Description
In this programming assignment, you are given a dataset of experimental speed dating events, and
your task is to predict whether the participant of a date decides to give his or her partner a second
date after the speed dating event (i.e., the “decision” column in the dataset). You will implement algorithms to learn and apply some naive Bayes classification (NBC) models to make such predictions.
More specifically, the dataset dating-full.csv is to be used for this assignment. This .csv file
contains information for 6744 speed dating events in the comma-separated format. The file fieldmeaning.pdf contains the complete description for the meaning of each column of the dataset.
You are asked to implement your algorithms in Python. Note that although there are many data
mining algorithms available online, for this assignment (as well as the next few programming assignments) you must design and implement your own versions of the algorithm. DO NOT use
any publicly available code including libraries such as sklearn.

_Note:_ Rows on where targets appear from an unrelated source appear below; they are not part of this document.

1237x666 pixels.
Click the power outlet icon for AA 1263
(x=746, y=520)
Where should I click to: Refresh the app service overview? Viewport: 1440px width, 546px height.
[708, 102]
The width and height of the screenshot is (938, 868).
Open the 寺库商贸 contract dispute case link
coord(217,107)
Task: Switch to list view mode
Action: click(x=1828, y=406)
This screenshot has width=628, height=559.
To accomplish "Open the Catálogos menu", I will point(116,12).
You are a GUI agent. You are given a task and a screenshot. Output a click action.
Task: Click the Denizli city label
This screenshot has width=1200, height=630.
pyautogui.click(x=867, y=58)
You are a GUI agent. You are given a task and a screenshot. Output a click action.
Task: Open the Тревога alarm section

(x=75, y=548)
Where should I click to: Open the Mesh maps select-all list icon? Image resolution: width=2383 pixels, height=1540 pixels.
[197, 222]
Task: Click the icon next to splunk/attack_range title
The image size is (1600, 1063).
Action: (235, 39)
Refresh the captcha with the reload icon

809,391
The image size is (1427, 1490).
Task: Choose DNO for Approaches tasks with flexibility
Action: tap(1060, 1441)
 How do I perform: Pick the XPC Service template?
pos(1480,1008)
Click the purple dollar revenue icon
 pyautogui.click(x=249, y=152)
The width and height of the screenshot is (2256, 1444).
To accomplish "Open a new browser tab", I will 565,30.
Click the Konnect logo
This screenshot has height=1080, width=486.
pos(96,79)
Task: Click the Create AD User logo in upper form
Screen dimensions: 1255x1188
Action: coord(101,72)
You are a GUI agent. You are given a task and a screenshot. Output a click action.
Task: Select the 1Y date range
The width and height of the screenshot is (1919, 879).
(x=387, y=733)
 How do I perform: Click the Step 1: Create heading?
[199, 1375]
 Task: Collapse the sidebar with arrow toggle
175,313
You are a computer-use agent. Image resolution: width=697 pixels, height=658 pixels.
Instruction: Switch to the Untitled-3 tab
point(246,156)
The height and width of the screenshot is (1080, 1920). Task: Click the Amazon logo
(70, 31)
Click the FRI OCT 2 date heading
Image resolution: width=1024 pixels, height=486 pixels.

Your code will be checked against
public implementations. In addition, we will not provide separate testing data to you. You are
asked to design your own tests to ensure that your code runs correctly and meets the specifications
below. Note: You may use the pandas, numpy, scipy libraries for data processing purposes.
The only restriction is that you have to write your own version of data mining algorithms; you
can not use any built-in functions for your algorithm. This is a general rule for this assignment
and all the upcoming ones as well.
To make it easier to refer to a few sets of columns in the dataset, we will use the following terms
(usages will be italicized):
1. preference scores of participant: [attractive important, sincere important, intelligence important,
funny important, ambition important, shared interests important]
2. preference scores of partner : [pref o attractive, pref o sincere, pref o intelligence, pref o funny
pref o ambitious, pref o shared interests]
3. continuous valued columns: All columns other than [gender, race, race o, samerace, field,
decision].
4. rating of partner from participant: [attractive partner, sincere partner, intelligence partner,
funny partner, ambition partner, shared interests partner]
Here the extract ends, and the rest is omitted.